第13話 乱戦、開始

 大爆音と共に、屋敷に火の手が上がった。

「何事だ?!」

 混乱するムクロ団(仮)。無人の場所から火の手が上がり、炎はどんどん燃え広がる。

(火事なんかで死なないで下さいよ。1人でも多く健闘して下さい。)

 傍観者のクサカが願う。


「何人出て来た?」

 楯無管理官が尋ねる。

 火事で屋敷から出て来た敵と、爆発音で突入した味方、広大な屋敷の庭で、正面衝突の形になった。

「……232人です。」

 わずかな時間で数えたのは秘書官の須山モトカ、『完全記憶能力』の持ち主。上空に飛ばした偵察ドローンからの映像を見て、すぐに算出した。敵全部が映った瞬間を記憶し、全員を数えたのだ。

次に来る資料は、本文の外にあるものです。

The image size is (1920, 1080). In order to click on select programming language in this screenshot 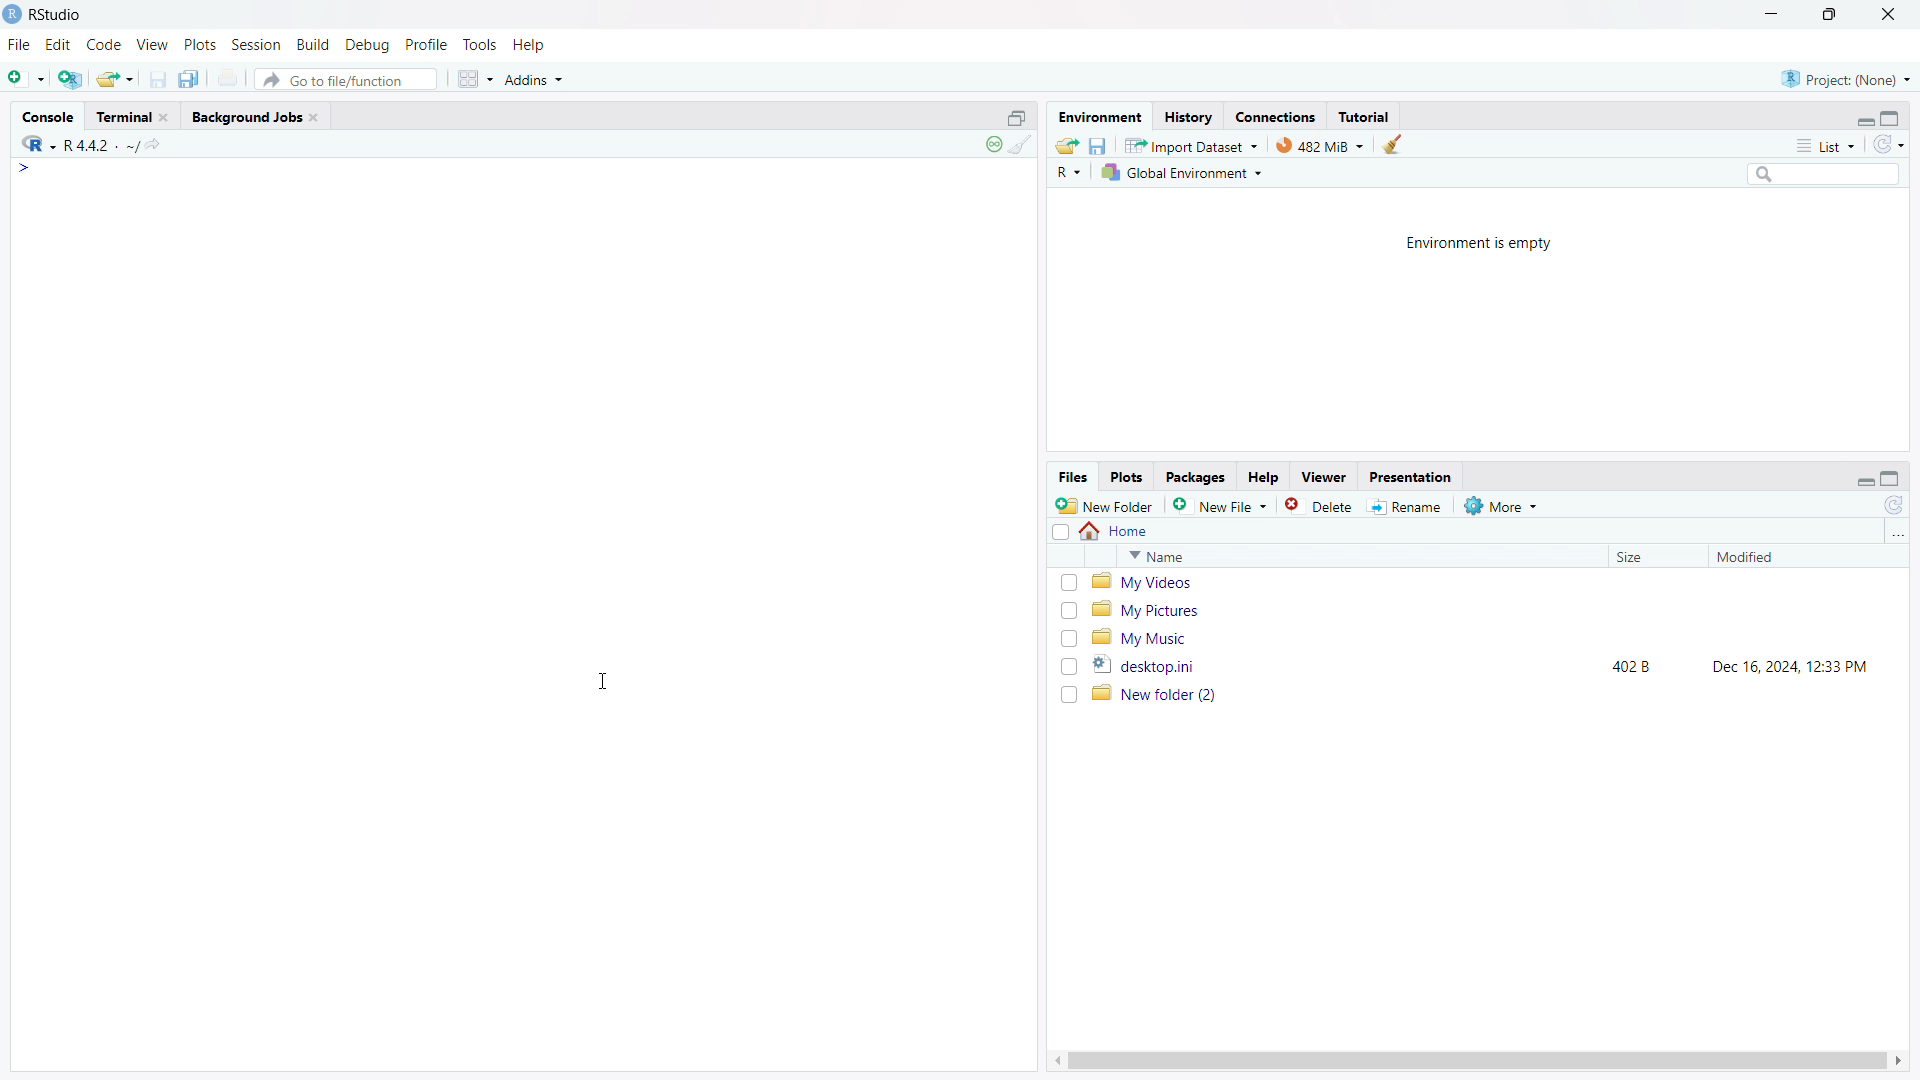, I will do `click(38, 142)`.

 そのドローンはすぐに、敵の異能力で撃ち落とされた。

 そこはもう、管理官は気にしていない。

 味方は警視庁のSITが30人、警察庁からは20人(ほぼ若い女性)。

「全員、燃やすか?」

「……それは最後の手段にしましょう。」

 いつもなら諫める立場の秘書官が、否定をして来なかった。

 敵は全員おそらく異能力者(トリッカー)。味方の異能力者数は……

 味方からの銃声が聞こえた。

 先陣は何と、

「きゃ~♡ リョウきゅん♡ス・テ・キ♡」

 楯無良器刑事が駆け出しながら、次々と発砲している。

 それをカシャカシャ、スマホで撮影している姉。椅子に座り、前にはテーブルが設置されている。

「望遠って、どうやるの?」

「ここをですね……」

 管理官と秘書官の会話、さっきまでの緊迫感はどこへやら。

「あの男……こうも厄介だったとは……」

 離れた場所、屋内で傍観していた焚き付けた本人、ムクロ団のクサカが唇を噛んだ。

 異能力『直感』。

 楯無刑事は、庭に隠して設置してある、監視カメラを次々撃ち抜いて破壊していた。

 100m以上離れたカメラにも命中させている。

「全部壊されてしまうぞ!!」

 大モニターの画面に20の現場映像が映っていたのだが、もう半分以下になってしまった。ムクロ団の幹部が集結している部屋、気楽な鑑賞会の予定が怪しくなる。

 しかし、

 誰も仲間は殺られていないが、先に発砲された事で、血の気の多い幹部の1人が猛然と突っ込んで来た。

「よし、行け!外道!」

 元・味方を応援する流れになったムクロ団鑑賞会。

「通称『外道』、何人も殺している手配犯です」

 突っ込んでくる男を秘書官が認識した。

「私が行きます!」

 両手に日本刀、二刀流の『外道』に対するは、

 外道より速い!

 誰も斬られる前に倒す!と決めて敵へと向かう、全身白装束の女侍、

「アイツは終わったな。」

「はい、一撃でしょう。」

 チームのエースの1人、女剣士『湖西 マシロ』!

 抜刀したマシロ、

 外道へ斬りかかる!

 二刀流で防ぐ外道!

 マシロの剣撃を受け止めた!

「超強ええ剣士ってのは貴様か?」

 受け切った余裕、そして好敵手と出会えた喜び、

 その高揚を感じつつ、

 外道は真っ二つになって果てた。

「『剣撃』で斬れぬなら、『斬撃』で斬る!」

 マシロの能力は『斬撃剣』。

 鋭い剣撃を受け切っても、その剣撃から発生する斬撃、鋭い真空の刃は防げなかった。

「我が武に利あり!」

 決めの台詞だ。

「マシロちゃん、素敵〜♡」

 管理官の隣で、ちょっとドレスに似た戦闘服の女性が声援を上げた。

 右手にティーポット、左手にはソーサー付きのティーカップ。

 淹れたての紅茶をティーカップへと注ぐ。

 ティーポットを徐々に上げつつ、40cm以上離した辺りから、紅茶を跳ねこぼしながら入れる。

「アサヒ!こぼしてるぞ!」

 管理官に怒られても動じない、管理官とほぼ同年齢?の青緑のドレス風戦闘服を着た女性。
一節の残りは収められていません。